*** Given records Section Begins ***
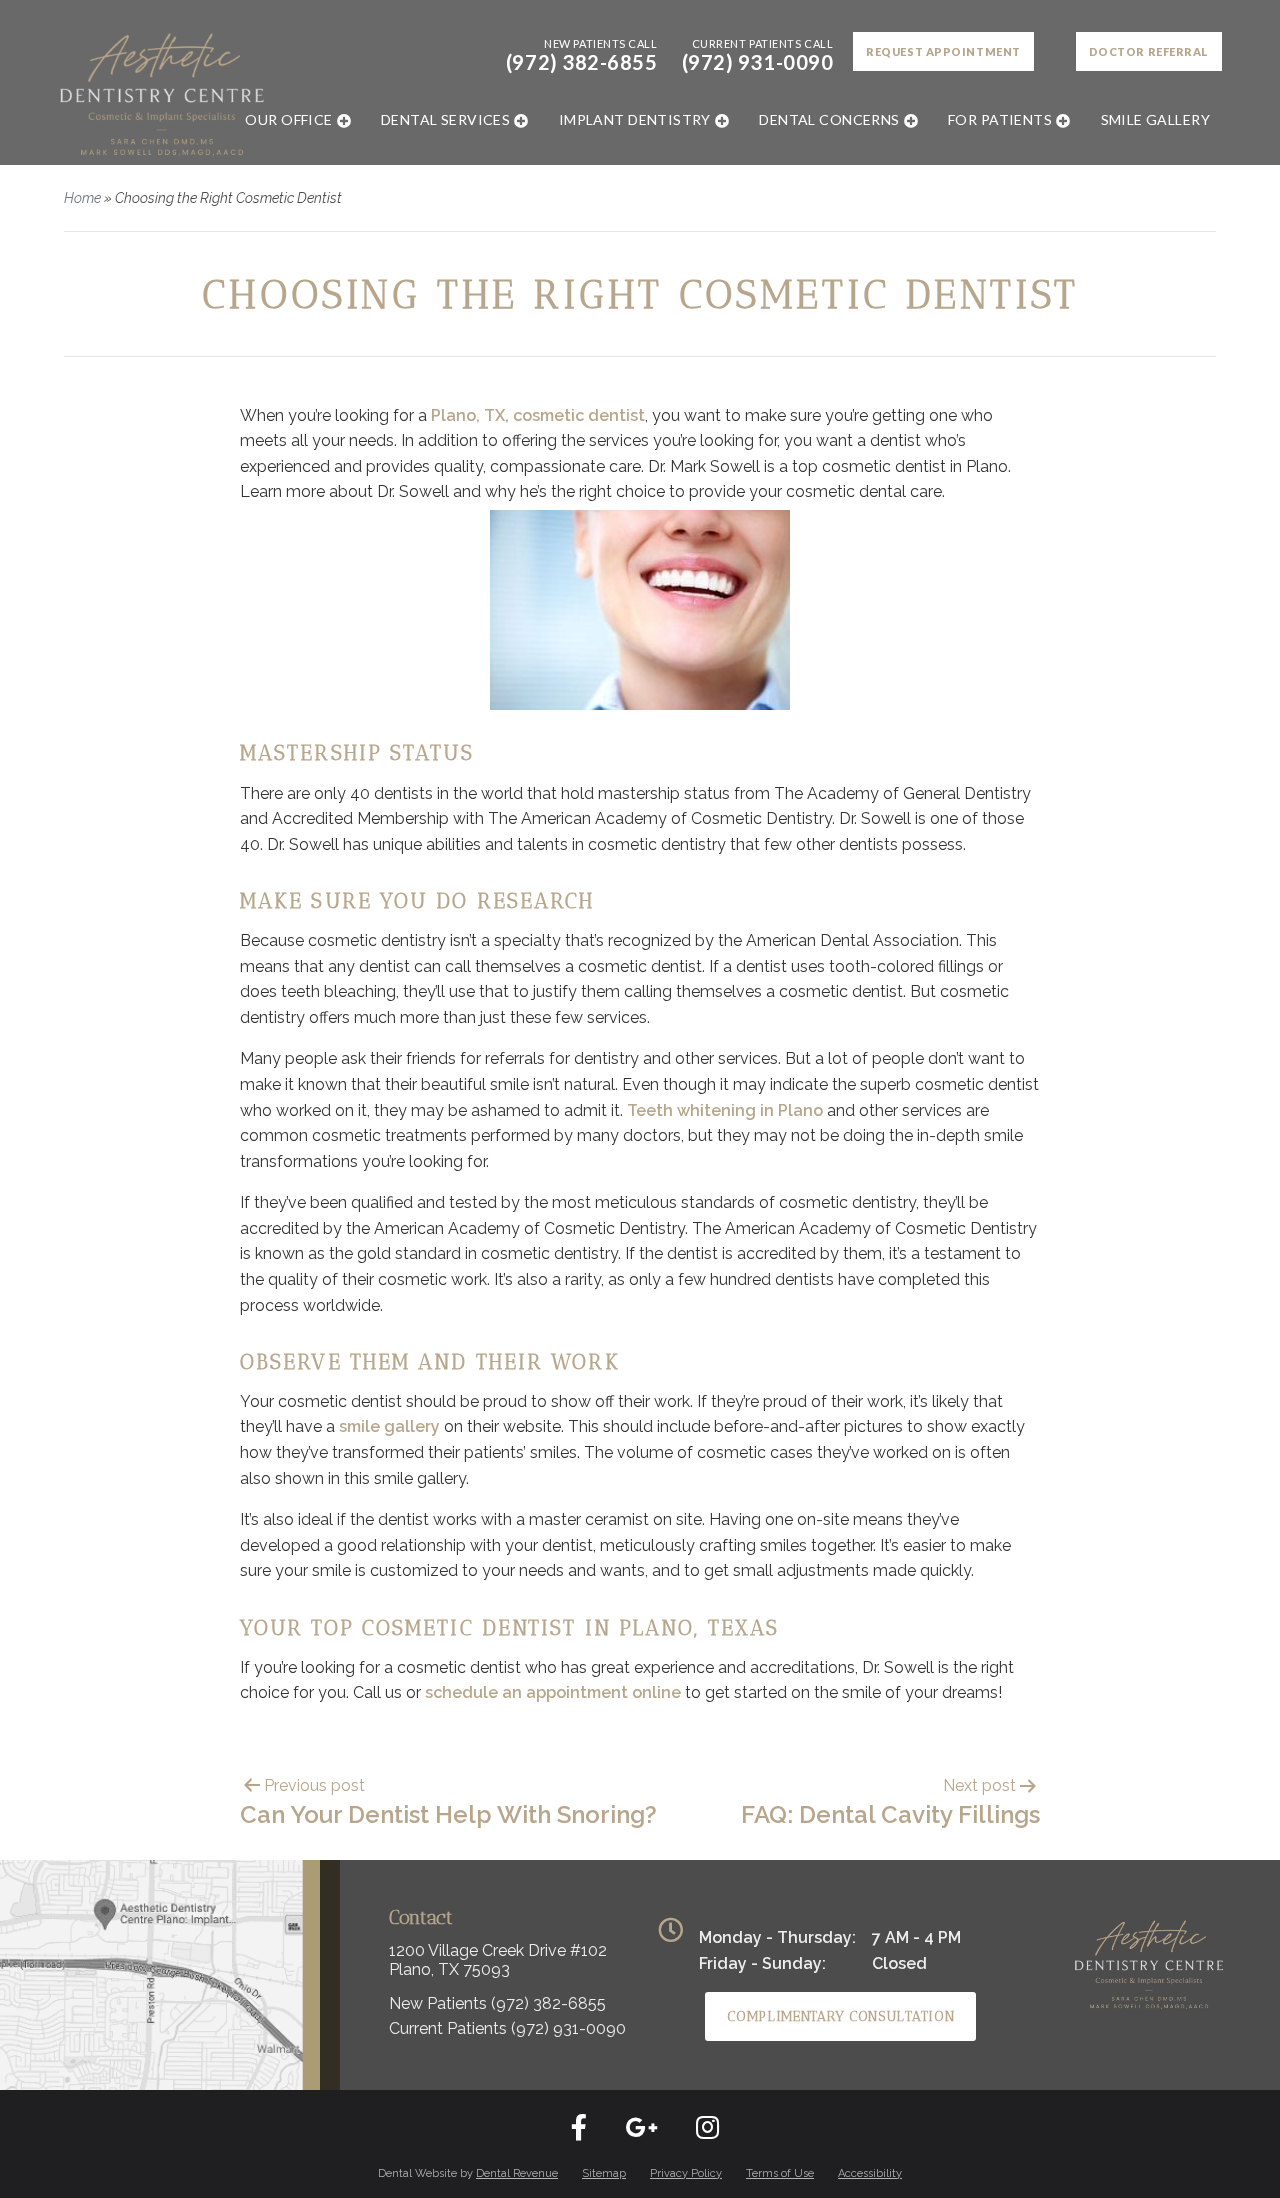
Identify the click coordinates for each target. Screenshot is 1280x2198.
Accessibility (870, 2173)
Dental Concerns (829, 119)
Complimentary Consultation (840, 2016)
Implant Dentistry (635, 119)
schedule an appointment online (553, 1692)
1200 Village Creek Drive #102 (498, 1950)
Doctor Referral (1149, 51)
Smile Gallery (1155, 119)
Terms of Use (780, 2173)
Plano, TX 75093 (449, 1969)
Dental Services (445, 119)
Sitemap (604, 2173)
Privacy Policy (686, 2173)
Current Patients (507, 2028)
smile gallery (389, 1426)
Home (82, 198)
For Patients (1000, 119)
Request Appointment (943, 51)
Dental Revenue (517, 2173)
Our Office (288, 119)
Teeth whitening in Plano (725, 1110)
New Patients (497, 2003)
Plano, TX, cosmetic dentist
*** Given records Section Ends ***
— What is expected —
Which lines of the records contain "Patients"? Show each of them.

— Answer for this exercise —
Current Patients (507, 2028)
For Patients (1000, 119)
New Patients (497, 2003)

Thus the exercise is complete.